** start **

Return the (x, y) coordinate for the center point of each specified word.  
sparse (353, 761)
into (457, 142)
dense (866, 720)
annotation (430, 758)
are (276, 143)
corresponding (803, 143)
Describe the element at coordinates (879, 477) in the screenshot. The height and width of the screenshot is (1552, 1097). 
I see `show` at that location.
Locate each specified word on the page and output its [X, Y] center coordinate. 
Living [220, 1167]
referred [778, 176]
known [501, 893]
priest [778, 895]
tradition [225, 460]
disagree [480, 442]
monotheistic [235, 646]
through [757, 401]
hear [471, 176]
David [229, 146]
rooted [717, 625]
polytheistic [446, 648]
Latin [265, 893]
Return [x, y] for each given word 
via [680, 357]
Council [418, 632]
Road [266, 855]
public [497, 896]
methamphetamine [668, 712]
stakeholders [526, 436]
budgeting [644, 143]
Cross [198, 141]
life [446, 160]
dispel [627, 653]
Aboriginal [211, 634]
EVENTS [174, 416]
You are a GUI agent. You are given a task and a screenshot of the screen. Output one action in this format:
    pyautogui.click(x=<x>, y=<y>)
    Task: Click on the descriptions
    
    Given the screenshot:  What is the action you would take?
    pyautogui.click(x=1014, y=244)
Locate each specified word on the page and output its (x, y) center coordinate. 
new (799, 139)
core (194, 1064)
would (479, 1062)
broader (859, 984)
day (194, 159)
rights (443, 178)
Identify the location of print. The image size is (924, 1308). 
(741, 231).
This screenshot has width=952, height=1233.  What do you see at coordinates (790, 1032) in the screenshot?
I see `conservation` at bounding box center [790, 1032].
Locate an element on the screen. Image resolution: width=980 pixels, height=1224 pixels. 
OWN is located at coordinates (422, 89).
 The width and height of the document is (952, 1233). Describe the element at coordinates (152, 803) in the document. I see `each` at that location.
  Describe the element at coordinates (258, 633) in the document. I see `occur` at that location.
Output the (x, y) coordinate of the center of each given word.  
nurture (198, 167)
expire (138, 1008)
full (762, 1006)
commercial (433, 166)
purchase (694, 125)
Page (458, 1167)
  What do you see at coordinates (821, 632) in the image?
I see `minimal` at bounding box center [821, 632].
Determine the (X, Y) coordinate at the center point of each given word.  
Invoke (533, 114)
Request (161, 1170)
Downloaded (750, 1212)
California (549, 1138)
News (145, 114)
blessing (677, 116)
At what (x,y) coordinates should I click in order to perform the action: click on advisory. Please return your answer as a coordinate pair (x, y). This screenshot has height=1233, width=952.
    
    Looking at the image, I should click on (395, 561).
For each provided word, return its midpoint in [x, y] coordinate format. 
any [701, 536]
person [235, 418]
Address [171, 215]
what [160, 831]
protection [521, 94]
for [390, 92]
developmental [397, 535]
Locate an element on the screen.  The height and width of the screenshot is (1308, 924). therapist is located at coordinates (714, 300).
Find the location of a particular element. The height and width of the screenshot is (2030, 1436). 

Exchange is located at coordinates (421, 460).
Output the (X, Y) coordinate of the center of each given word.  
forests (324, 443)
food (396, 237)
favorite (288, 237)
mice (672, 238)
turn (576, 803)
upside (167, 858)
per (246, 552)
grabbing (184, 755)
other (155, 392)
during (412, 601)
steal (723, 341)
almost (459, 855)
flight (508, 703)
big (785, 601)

** end **

Extract each line of the rows above that contains the string "format", matching case exactly.

You are a GUI agent. You are given a task and a screenshot of the screen. Output one action in this format:
For each provided word, return its midpoint in [x, y] coordinate format. 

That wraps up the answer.